あちらの世界
「バックドラフト」は欲張り過ぎた映画である。
主役級だけでカート・ラッセル、ロバート・デ・ニーロ、ウィリアム・ボールドウィンと三人もゐるし(そしてたれを主役に話を作つてもをかしかない)、スコット・グレンもいい味出してゐる。
ま、この映画の主役は「火」なのだらうけれども。
ところでいい味出してゐるといへば、今をときめくキーファー・サザランドの父ドナルド・サザランドがこの映画でたまらない役どころを演じてゐる。
ドナルド・サザランドの役は放火魔で前科が何犯もある。放火の性癖もおさまつてきたからこの男を釈放しやうといふ動きがあるまさにその時に、ロバート・デ・ニーロ扮する刑事がこれに反対し、ドナルド・サザランドを尋問するのだ。
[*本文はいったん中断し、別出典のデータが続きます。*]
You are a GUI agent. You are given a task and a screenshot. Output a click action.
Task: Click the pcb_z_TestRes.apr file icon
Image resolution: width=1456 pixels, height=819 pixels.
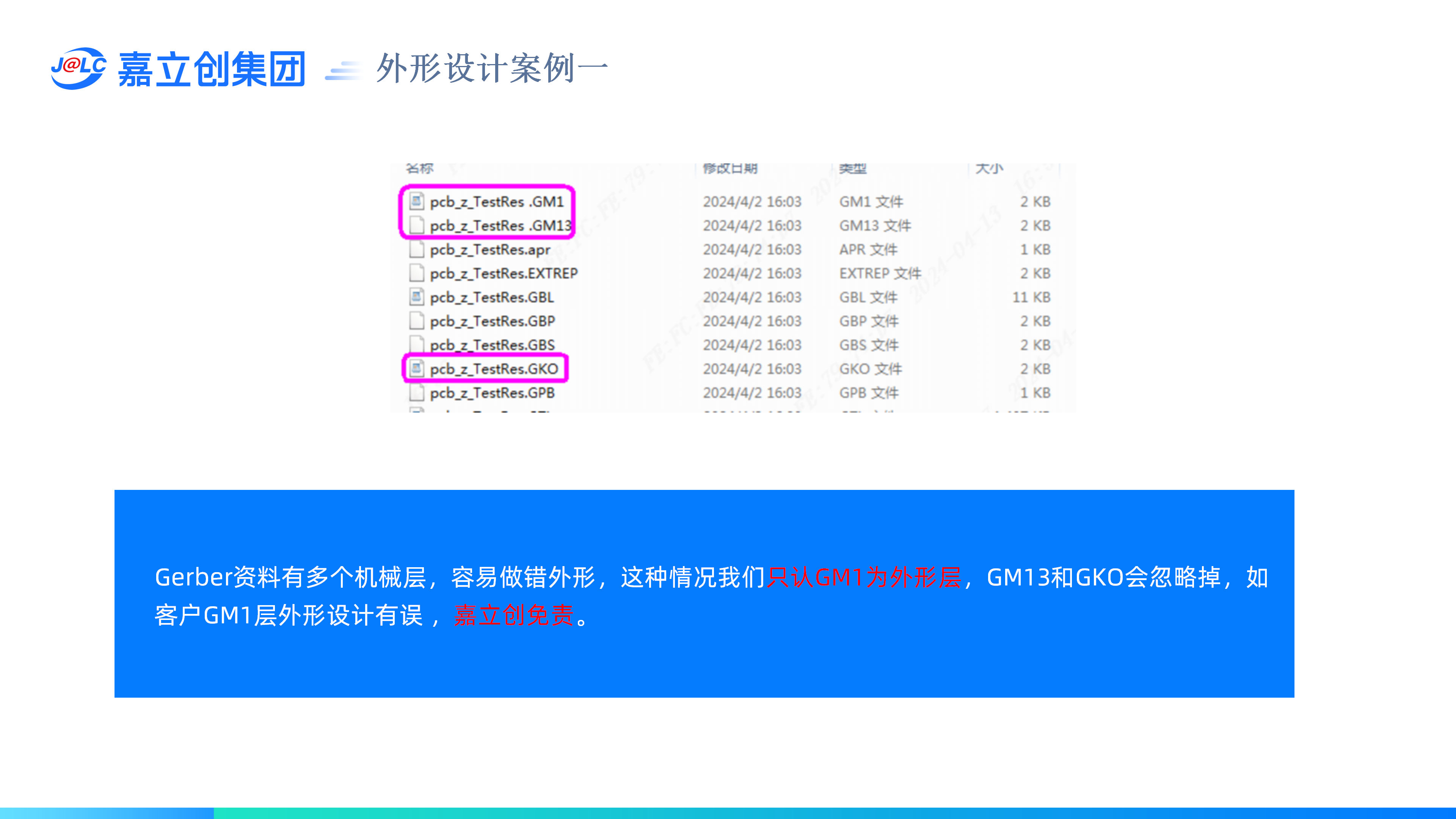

そして、結局ドナルド・サザランドの放火癖はちぃともおさまつてゐないことが判明する。
この時、デ・ニーロの尋問に答へるドナルド・サザランドのやうすがたまらない。最初はおだやかな調子で答へてゐるのだが、次第に返答する口調がアヤシくかはつていき、最後にはあちらの世界に行つてしまつたやうな目で答へるのだ。
これを見て「ああ、放火をくりかへす人といふのは、かうなのかも知れないなあ」と思つてしまつた。ドナルド・サザランドの演技には説得力があつた。
まあ実際にはいろいろあるんだらうとは思ふが。
ところでこの映画では冒頭から放火が相次いでゐて、その犯人をつきとめやうとするのだが、ドナルド・サザランド、この犯人当てに重要な役割をつとめることになる。
といふわけでこの映画、やつがれにとつてはやはりドナルド・サザランドとスコット・グレンと「火」の映画なのだつた。